The Alliance is thrilled that Duvekot’s “accelerator” will boost Broward’s growing cluster of Brazilian businesses that range from multinationals to retail banks, restaurant chains to corner bakeries.

“Foreign direct investment is really important. That’s how we build wealth in Broward, by importing business,” said Alliance CEO Bob Swindell. “And creating a place where you have people with a commonality of interest working on how to open a business in the U.S. just makes a lot of sense.”

The 50 companies Duvekot is helping are from a coastal state of 7 million residents. Santa Catarina is known for small enterprises and software development and sometimes called Brazil’s Silicon Valley, Gazaniga said.

The consulting firm decided to focus on businesses in four areas: software, high-tech manufacturing, fashion and food – all industries on Florida’s targeted list and eligible for Florida help. Duvekot is offering the companies training, mentoring and networking that will help them launch in a foreign market fast.

The biggest challenge is helping the Brazilians master a different business culture and learn how to sell to an American customer, Gazaniga said.

“In Brazil, you usually have 10 to 15 minutes to explain what you do and how you do it. Here in the U.S., if you have 30 seconds to say how you can add value for the other party, that’s a lot,” said Gazaniga.

Getting straight down to business would be considered rude in Brazil. You build trust with people by chatting about yourself, your family and your company. Business comes later, said Gazaniga.

For Brazilian software engineer Cleber da Cruz, CEO of Priori IT Corp., the help is invaluable.

“It’s like getting a doctorate,” said the 38-year-entrepreneur, who moved to Broward this summer and works from Duvekot’s shared space. Da Cruz figures it would take his team “five times more at a minimum” in time and expense to develop a U.S. business without the “accelerator” project.

In Santa Catarina, Da Cruz helms a 12-year-old company that employs 24 people making software for enterprises. It works with Intel, Microsoft Salesforce and others to sell in Brazil and South America.

In the U.S., his new business aims to offer mobile solutions for sales teams in the field, also working with Salesforce and other partners. Da Cruz said he’s now honing a “simple, direct” message for U.S. buyers and “building relationships with partners here, so we can go to the marketplace together.”

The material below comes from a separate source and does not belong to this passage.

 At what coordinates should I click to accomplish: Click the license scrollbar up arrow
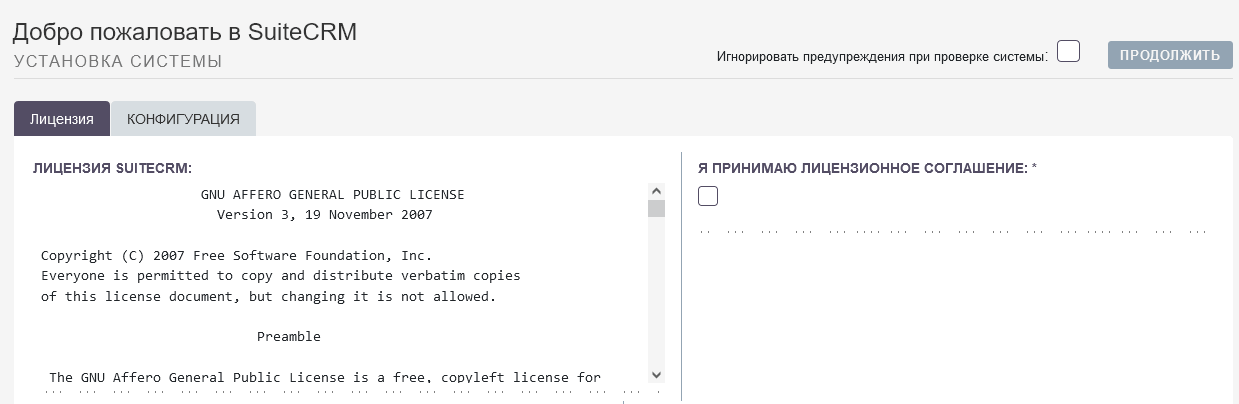point(656,191)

For Gazaniga, the project is a good fit. An industrial engineer from Brazil, he holds two MBAs from top schools in Brazil and the U.S., and he worked for years helping a Brazilian tile maker launch sales in the U.S. The tile company still works with Duvekot, which ships out its samples fast to potential buyers.

For the Santa Catarina project, Duvekot employs about 15 staffers at its South Florida base and in an office in Brazil. It also serves as the U.S. distributor for many of the Brazilian food manufacturers.

So far, just a handful of the 50 startups have sent staff from Brazil to live in Broward to build U.S. sales and hire U.S. staff, Gazaniga said.

Making the move is costly today because of Brazil’s weakened currency, now at a 12-year low against the U.S. dollar. Still, the strong dollar encourages Brazilian companies to sell in the U.S. The dollars earned can stretch further in Brazil, once the companies get their U.S. operations up and running.

Across South Florida, almost 5 percent of private-sector jobs come from foreign-owned companies, according to a study from the Brookings Institution released last year. Those nearly 92,000 jobs include almost 300 from Brazil’s aircraft maker Embraer, which operates its U.S. headquarters in Fort Lauderdale.

The 50 Brazilian businesses launching in Pompano Beach offer, among other products, shoes, chocolate, bottled fish, heart-of-palm spread, coffee in capsules, cosmetics and kilns.

Gazaniga aims one day to offer a similar program to help Florida companies start up in Brazil, the country of 200 million people that ranks as the world’s sixth-largest economy. He looks forward to offering help with Brazilian business culture, from the complexities of taxes to how to build trust.

“One of my goals,” said Gazaniga, “is build a bridge for business” linking the U.S. and Brazil.